During my travels, my compensation for free accommodation for one night, was for me to write a daily travel diary. Of how I got to my next location, the people who would host me, the food I was offered and everything else. Below you find the archives of the highly extensive reports. Know that English is not my native language and most reports were written at high speed around midnight. Enjoy.


Wednesday, 23 April 2003
Miramichi --> Fredericton, New Brunswick, Canada

Rick had told me last night that I could easily sleep in until 10am. "Don't you have to be at work early tomorrow morning?" I had asked him.
"Oh no, my inmates are locked up anyway."


But I was pretty surprised when he woke me up at 9am. Rick told me he would take me along for lunch with one of his colleagues in a while. That was good to me, and with a shower and some coffee I really woke up. At 10.30am I was totally packed again, but expected to go out for that lunch in about an hour. It was then when Rick told me it was already 11.30am and we had to go.

Wait a minute... ???

"I guess you are still on Quebec time?" he asked.
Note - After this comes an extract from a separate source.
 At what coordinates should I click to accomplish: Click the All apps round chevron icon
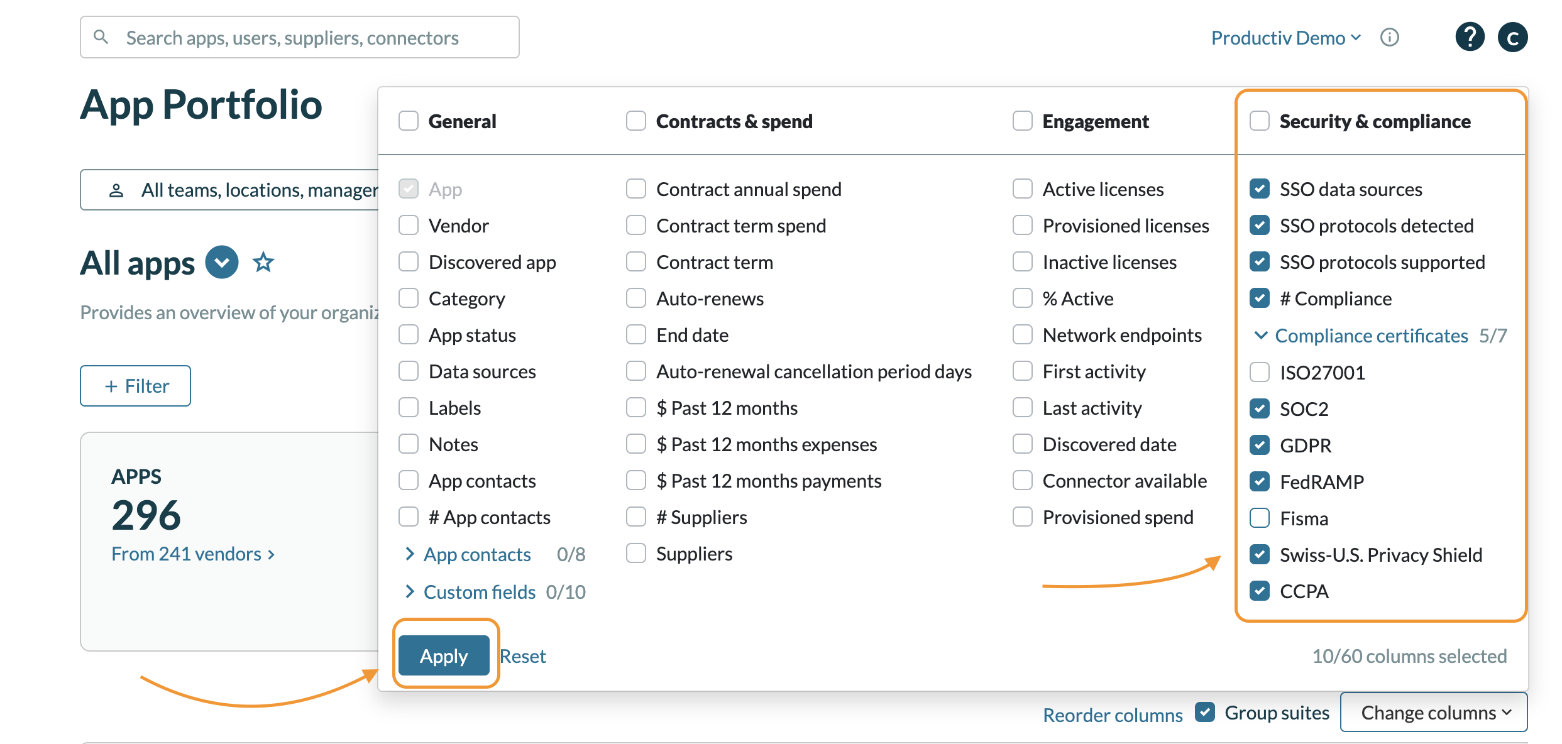222,262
Then I started to understand what was going on. It appeared that New Brunswick has a different time zone from Quebec time, and I didn't know that!
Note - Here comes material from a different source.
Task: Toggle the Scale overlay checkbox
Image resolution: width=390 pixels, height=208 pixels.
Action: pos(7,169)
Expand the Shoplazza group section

I lost one hour and I couldn't figure out where I left it!

Outside it was dreary of the rain. "It's a pity that you came this time of the year, Miramichi is so depressing like this."

"Oh by the way, I bought you a bus ticket to get to Fredericton," said Rick and he showed me the ticket, worth some $18. "At least you don't have to hitchhike in the rain."
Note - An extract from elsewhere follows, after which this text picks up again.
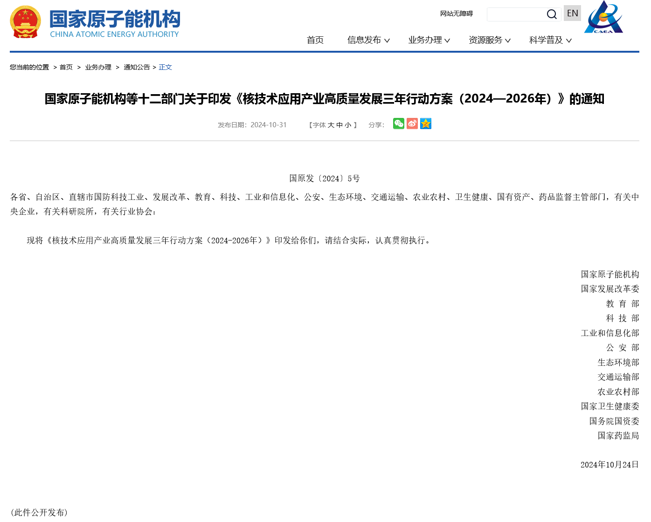Set font size to medium (中)
The height and width of the screenshot is (522, 651).
click(x=339, y=125)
Still confused about my hour loss, however this was very amusing to Rick and his colleague Paul, I enjoyed an eggs and toast breakfast-lunch in a little along-the-road restaurant, south of Miramichi.

After this meal, Rick showed me around at The Canadian Correctional Institution, as the heavy security prison is nicely called to stay modern. Of course, for security reasons, I was not allowed to take anything with me except my ID, so I could not take any photos, except from the fenced outside.

At the front portal I was cleared and given a visitor's badge and Rick took me along to the main building. I was walking on the grounds of a heavy security prison. "We had one escape last year," Rick informed me. I looked at the high barb wires up the double fences, there were cameras in every corner and a truck drives around the terrain 24-hours-a-day. Prisoners know that if they get too close to this fence, they will be shot. So they won't ever go there either. "But that was an inmate who escaped from the hospital in town."
Did they get him again?
"Yes, after four months they found him again. After he had killed another four people, though."

Inside the prison I meet up with some other colleagues of Rick at the parole offices and then I am taken around for a tour. Most of the inmates were locked up in their units, during this tour through the rest of the building. Lunch time was just finished for them.

Rick has 28 of the 205 inmates under his cover as a parole officer. A total of 60 of all inmates are in segregation, as it is called. They do not meet up with any other prisoners at all. Rick explains me how there are different groups that go out in the recreation areas. "If people get into a fight with each other, they will be separated so they won't meet again."

At the gym I was amazed at all the security. What looked like a normal school gym building, had guards' see-through-mirrors high up in the wall and if anything would happen guns appear through the holes they had. Rick told me they would only shoot directly when somebody else is getting seriously hurt. "First they shoot warning shots at a plate on the other side of the wall, which is mostly enough."

With some of the balls around in the gym, I shot some hoops at the basket. Just so I can say I have played basketball in a prison later in life, haha. But it felt strange, knowing that you are watched from all corners.

"The prison is a community on its own," Rick said, "the people who live around this institution don't at all know what goes on here." A lot of things go on here, just like in the real world, only most of the people have committed a crime. Still, they do their daily thing. There is a store, there are class rooms, there is a chapel, there is a big workplace…

Inmates can sit in their cell all day and do nothing, that makes them earn $1 a day. But if they would go to school classes in the prison or work at the internal factory, they make $6.85 per day. "And they love to work or go to school; they make money to buy tobacco."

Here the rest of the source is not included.